> _Task brief_: Every record below must be set down again exactly as given.

> _Data provided_:
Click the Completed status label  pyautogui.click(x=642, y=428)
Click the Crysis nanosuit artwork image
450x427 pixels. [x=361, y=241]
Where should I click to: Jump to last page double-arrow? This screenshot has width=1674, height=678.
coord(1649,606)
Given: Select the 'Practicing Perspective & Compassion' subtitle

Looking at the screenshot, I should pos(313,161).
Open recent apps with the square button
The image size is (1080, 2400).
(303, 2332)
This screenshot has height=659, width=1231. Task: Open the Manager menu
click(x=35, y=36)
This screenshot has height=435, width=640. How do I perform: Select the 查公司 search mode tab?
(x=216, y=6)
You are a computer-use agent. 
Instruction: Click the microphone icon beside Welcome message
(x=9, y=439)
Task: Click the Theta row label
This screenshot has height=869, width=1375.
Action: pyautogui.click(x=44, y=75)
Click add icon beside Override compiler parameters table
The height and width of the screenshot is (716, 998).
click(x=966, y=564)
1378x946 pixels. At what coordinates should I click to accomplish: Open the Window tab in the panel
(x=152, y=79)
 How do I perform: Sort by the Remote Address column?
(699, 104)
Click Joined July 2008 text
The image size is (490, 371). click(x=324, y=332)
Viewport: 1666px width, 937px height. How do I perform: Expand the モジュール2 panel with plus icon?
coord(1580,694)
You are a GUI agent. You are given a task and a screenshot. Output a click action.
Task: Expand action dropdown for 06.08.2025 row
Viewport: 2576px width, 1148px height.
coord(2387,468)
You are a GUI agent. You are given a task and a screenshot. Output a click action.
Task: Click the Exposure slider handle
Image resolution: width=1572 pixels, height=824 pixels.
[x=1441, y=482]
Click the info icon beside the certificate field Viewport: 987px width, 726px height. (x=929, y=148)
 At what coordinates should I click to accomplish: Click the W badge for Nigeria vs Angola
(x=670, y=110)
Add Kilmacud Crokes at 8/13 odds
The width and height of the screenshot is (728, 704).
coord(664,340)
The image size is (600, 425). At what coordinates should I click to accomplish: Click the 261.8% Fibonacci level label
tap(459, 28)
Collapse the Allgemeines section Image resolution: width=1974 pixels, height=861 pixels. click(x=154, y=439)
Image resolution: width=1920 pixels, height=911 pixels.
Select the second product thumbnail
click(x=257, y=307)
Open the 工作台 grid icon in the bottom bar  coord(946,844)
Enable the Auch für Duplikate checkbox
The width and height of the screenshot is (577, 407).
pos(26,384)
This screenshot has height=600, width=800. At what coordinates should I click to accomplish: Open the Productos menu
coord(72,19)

> _Task solution_:
Click the Completed status label  pyautogui.click(x=642, y=428)
Click the Crysis nanosuit artwork image
450x427 pixels. [x=361, y=241]
Where should I click to: Jump to last page double-arrow? This screenshot has width=1674, height=678.
coord(1649,606)
Given: Select the 'Practicing Perspective & Compassion' subtitle

Looking at the screenshot, I should pos(313,161).
Open recent apps with the square button
The image size is (1080, 2400).
(303, 2332)
This screenshot has height=659, width=1231. Task: Open the Manager menu
click(x=35, y=36)
This screenshot has height=435, width=640. How do I perform: Select the 查公司 search mode tab?
(x=216, y=6)
You are a computer-use agent. 
Instruction: Click the microphone icon beside Welcome message
(x=9, y=439)
Task: Click the Theta row label
This screenshot has height=869, width=1375.
Action: pyautogui.click(x=44, y=75)
Click add icon beside Override compiler parameters table
The height and width of the screenshot is (716, 998).
click(x=966, y=564)
1378x946 pixels. At what coordinates should I click to accomplish: Open the Window tab in the panel
(x=152, y=79)
 How do I perform: Sort by the Remote Address column?
(699, 104)
Click Joined July 2008 text
The image size is (490, 371). click(x=324, y=332)
Viewport: 1666px width, 937px height. How do I perform: Expand the モジュール2 panel with plus icon?
coord(1580,694)
You are a GUI agent. You are given a task and a screenshot. Output a click action.
Task: Expand action dropdown for 06.08.2025 row
Viewport: 2576px width, 1148px height.
coord(2387,468)
You are a GUI agent. You are given a task and a screenshot. Output a click action.
Task: Click the Exposure slider handle
Image resolution: width=1572 pixels, height=824 pixels.
[x=1441, y=482]
Click the info icon beside the certificate field Viewport: 987px width, 726px height. (x=929, y=148)
 At what coordinates should I click to accomplish: Click the W badge for Nigeria vs Angola
(x=670, y=110)
Add Kilmacud Crokes at 8/13 odds
The width and height of the screenshot is (728, 704).
coord(664,340)
The image size is (600, 425). At what coordinates should I click to accomplish: Click the 261.8% Fibonacci level label
tap(459, 28)
Collapse the Allgemeines section Image resolution: width=1974 pixels, height=861 pixels. click(x=154, y=439)
Image resolution: width=1920 pixels, height=911 pixels.
Select the second product thumbnail
click(x=257, y=307)
Open the 工作台 grid icon in the bottom bar  coord(946,844)
Enable the Auch für Duplikate checkbox
The width and height of the screenshot is (577, 407).
pos(26,384)
This screenshot has height=600, width=800. At what coordinates should I click to accomplish: Open the Productos menu
coord(72,19)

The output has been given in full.